Restoration of historical data in AWS, US-East-1

Incident Report for InfluxDB Cloud

Postmortem

Summary

A software change was introduced that was intended to improve data compaction for very large partitions. The change had a bug that, under certain circumstances, caused some data to be dropped during the compaction process. When compaction completed, the new compacted file (missing a portion of the source data) replaced the original files. This made some data unavailable until it was restored from backup.

Because the underlying data remained intact in backups, no permanent data loss occurred. After identifying the issue, we rolled back the software change and initiated a full data restoration from backups. While the restoration process is reliable, restoring data at cluster scale while maintaining normal system operations required an extended recovery period. During the restoration process, some customers experienced elevated TTBR and degraded query performance while restoration was underway. 

Cause

Data in InfluxDB Cloud 2 is organized into 64 partitions. Each partition is regularly compacted to improve query performance since uncompacted data is slower to query.  

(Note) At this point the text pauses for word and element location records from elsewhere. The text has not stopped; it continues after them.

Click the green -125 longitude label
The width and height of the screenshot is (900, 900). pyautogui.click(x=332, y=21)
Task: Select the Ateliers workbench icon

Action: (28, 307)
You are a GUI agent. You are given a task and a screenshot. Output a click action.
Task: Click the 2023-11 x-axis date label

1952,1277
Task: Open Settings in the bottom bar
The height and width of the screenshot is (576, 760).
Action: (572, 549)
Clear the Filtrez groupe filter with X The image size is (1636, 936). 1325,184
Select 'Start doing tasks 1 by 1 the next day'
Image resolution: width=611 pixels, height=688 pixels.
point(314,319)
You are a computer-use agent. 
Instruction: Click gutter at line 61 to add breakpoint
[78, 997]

In January, we identified that one of the partitions in prod101-us-east-1 (partition 47) was no longer compacting successfully. As a result, partially compacted files accumulated in this partition and began impacting performance. To address this, our engineering team designed and implemented an optimization to run multiple compaction jobs to run in parallel. Each job targeted a subset of the data in the partition (based on the org id prefix), enabling heavily loaded partitions, such as partition 47, to be compacted more effectively.

This code change was reviewed by two additional engineers as part of our standard release process. However, the optimization introduced a bug that, in certain circumstances, caused the compactor to fail when reading some of the source TSM data files. This compactor did not correctly handle this failure and instead silently skipped the TSM files, compacted the rest of the data, and then replaced the original files with the compacted data. This issue was not detected during code review or internal testing, and only surfaced after the change was applied to prod101-us-east-1.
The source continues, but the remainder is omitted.